● **Work order**: Could you find every line in the entries below that holds the word "computer" and copy it?

● **Records supplied**:
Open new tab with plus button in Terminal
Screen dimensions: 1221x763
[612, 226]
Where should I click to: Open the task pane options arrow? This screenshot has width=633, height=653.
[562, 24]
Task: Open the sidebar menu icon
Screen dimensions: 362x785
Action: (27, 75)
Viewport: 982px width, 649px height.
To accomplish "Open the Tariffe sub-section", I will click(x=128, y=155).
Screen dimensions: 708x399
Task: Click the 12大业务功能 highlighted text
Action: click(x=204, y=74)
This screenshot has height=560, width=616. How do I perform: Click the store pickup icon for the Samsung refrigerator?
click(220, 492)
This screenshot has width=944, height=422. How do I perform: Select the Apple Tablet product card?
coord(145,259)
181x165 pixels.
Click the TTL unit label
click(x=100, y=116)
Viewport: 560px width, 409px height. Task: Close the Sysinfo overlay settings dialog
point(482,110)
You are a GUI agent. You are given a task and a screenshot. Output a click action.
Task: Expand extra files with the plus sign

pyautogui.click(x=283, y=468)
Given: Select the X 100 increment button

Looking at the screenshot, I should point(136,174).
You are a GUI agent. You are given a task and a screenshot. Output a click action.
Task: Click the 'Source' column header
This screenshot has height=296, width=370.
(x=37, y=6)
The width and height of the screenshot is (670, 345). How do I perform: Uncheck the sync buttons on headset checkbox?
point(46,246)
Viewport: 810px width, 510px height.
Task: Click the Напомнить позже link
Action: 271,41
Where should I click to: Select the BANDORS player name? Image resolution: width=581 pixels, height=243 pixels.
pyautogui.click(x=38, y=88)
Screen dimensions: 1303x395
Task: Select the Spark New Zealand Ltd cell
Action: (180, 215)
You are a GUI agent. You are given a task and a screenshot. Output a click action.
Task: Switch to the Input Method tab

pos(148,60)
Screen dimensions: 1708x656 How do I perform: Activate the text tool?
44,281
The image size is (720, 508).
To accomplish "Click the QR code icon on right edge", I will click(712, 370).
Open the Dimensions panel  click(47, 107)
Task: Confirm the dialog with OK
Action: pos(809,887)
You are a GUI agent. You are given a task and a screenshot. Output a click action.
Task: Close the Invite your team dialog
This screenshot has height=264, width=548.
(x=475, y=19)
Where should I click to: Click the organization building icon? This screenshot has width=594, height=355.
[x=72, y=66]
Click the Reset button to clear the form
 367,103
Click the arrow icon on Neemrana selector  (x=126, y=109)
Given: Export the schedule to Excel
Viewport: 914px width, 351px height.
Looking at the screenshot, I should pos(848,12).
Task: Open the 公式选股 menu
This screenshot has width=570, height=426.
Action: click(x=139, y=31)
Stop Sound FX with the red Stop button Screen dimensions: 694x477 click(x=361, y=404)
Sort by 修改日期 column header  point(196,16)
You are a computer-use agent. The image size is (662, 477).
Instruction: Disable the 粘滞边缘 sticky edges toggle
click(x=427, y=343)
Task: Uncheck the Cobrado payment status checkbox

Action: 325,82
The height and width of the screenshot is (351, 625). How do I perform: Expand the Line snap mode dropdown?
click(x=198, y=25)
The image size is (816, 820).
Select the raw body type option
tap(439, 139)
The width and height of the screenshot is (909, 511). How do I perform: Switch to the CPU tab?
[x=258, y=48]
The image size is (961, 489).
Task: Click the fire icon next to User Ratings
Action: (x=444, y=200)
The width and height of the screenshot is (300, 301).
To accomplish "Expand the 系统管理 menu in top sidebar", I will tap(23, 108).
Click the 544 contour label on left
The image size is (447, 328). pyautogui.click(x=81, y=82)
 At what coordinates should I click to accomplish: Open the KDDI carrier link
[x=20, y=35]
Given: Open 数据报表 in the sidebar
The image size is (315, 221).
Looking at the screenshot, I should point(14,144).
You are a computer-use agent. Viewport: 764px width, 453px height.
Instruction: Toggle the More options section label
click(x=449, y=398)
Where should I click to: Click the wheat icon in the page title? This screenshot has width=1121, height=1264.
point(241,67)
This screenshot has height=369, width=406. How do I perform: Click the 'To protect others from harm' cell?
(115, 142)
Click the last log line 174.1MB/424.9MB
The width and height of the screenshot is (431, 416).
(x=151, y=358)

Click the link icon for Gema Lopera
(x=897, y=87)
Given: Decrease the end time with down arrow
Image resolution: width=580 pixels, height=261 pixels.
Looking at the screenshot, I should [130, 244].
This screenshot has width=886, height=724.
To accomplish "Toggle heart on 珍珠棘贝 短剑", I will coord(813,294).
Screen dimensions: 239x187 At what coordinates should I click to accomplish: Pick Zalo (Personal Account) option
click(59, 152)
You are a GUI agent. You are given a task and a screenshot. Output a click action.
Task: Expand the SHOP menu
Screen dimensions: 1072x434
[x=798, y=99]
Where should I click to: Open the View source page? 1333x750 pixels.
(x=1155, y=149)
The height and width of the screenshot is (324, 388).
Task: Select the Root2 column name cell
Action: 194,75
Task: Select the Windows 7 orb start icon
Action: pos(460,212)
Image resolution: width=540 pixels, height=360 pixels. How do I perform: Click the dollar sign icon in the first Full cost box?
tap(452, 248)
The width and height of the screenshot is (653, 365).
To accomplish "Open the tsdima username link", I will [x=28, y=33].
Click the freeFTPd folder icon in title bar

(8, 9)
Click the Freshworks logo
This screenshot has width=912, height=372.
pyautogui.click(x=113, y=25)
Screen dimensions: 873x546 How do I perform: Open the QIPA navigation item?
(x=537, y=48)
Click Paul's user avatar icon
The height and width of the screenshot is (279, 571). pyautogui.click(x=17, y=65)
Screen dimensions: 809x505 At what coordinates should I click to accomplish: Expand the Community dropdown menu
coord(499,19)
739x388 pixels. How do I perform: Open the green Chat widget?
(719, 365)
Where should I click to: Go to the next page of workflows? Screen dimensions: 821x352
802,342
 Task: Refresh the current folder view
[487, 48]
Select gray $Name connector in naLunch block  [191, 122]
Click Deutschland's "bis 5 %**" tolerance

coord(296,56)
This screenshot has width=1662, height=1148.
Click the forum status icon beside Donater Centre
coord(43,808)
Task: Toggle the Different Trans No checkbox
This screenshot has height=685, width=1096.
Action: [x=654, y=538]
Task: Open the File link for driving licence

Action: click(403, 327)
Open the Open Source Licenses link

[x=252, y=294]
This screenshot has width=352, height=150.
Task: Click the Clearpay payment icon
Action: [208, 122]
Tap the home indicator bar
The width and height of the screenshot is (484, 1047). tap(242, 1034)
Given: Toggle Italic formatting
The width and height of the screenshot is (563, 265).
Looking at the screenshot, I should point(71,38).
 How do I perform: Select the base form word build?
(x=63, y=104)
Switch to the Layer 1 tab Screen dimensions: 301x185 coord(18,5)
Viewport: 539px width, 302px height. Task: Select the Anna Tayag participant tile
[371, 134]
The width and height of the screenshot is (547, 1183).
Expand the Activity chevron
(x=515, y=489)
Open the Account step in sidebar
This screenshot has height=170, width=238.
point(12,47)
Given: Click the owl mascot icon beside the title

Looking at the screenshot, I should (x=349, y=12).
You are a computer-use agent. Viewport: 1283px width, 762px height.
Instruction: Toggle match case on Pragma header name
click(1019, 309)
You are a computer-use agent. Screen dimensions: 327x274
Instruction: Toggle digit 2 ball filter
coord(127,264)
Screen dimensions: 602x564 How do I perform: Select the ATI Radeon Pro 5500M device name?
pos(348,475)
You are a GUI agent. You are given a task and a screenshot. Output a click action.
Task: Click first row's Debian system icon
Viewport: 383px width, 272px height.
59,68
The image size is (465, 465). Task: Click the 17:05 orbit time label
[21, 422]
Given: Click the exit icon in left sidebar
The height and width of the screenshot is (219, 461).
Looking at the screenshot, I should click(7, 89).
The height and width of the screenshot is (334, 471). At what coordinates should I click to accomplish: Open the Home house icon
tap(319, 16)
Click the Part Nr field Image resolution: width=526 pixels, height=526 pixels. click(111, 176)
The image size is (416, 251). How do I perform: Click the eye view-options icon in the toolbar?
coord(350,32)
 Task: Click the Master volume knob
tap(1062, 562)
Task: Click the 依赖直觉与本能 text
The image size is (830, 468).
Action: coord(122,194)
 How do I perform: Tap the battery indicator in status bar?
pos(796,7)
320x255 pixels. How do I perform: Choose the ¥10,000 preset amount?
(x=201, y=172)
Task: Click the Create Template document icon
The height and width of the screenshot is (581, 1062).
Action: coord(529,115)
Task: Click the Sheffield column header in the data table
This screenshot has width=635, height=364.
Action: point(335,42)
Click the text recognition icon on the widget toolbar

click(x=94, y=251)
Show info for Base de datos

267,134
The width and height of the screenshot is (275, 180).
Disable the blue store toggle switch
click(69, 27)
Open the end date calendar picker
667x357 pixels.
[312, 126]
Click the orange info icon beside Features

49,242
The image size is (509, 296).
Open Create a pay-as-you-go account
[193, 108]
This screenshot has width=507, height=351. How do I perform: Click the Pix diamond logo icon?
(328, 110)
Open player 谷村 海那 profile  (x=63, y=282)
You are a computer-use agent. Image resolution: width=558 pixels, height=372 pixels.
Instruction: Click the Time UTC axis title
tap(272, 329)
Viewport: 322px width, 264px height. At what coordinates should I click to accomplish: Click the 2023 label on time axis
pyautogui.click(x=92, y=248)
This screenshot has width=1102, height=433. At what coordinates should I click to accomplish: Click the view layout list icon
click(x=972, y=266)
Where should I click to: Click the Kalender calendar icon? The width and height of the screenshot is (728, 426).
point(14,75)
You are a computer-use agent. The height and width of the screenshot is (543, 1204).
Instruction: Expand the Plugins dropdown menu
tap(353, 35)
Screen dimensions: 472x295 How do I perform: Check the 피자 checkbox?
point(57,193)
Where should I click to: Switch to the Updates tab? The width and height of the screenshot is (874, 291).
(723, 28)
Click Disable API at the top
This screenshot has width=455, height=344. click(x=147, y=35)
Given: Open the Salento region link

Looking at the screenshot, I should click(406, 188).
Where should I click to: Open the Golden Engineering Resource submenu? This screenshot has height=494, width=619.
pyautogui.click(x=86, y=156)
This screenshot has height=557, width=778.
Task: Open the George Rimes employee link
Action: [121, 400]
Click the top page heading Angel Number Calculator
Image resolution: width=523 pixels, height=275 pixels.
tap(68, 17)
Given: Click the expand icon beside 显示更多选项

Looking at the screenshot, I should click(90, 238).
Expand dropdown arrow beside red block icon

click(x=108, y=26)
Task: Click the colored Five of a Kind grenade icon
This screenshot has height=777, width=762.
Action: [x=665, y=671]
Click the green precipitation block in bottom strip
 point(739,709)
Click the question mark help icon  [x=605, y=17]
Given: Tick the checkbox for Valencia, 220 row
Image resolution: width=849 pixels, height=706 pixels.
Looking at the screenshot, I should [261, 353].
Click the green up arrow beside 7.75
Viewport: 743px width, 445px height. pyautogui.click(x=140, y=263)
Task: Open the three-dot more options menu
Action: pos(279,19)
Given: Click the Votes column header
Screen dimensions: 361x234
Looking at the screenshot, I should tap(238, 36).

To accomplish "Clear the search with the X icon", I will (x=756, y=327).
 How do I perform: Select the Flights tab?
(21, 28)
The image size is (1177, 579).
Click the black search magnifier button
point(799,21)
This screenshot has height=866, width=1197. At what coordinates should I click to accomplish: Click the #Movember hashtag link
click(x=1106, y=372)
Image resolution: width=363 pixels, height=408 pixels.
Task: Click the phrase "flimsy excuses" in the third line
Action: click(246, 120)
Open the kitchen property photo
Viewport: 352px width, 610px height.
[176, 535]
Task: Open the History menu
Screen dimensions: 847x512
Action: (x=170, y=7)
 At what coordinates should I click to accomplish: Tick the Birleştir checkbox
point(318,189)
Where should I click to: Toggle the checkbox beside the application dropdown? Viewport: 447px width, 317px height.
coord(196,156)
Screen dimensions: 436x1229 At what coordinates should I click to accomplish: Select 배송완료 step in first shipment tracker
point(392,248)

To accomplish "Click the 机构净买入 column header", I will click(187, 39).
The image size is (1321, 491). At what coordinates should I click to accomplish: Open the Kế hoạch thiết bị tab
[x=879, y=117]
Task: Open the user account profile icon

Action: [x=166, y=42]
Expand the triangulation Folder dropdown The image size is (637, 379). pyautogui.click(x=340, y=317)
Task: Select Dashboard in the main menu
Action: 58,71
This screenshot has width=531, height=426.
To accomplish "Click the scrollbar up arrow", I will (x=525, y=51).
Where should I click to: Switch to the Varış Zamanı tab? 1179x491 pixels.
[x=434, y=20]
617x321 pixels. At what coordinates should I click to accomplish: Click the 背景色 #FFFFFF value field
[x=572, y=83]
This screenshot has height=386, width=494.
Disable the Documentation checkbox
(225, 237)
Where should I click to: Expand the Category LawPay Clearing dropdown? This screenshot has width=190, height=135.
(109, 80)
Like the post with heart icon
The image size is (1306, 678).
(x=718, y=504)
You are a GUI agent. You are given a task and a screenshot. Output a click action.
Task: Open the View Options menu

● **Written answer**:
You are a computer-use agent. The image size is (662, 477).
You are a computer-use agent. Viewport: 764px width, 453px height.
You are a computer-use agent. Viewport: 1283px width, 762px height.
You are a computer-use agent. Screen dimensions: 327x274
You are a computer-use agent. Image resolution: width=558 pixels, height=372 pixels.
You are a computer-use agent. The height and width of the screenshot is (543, 1204).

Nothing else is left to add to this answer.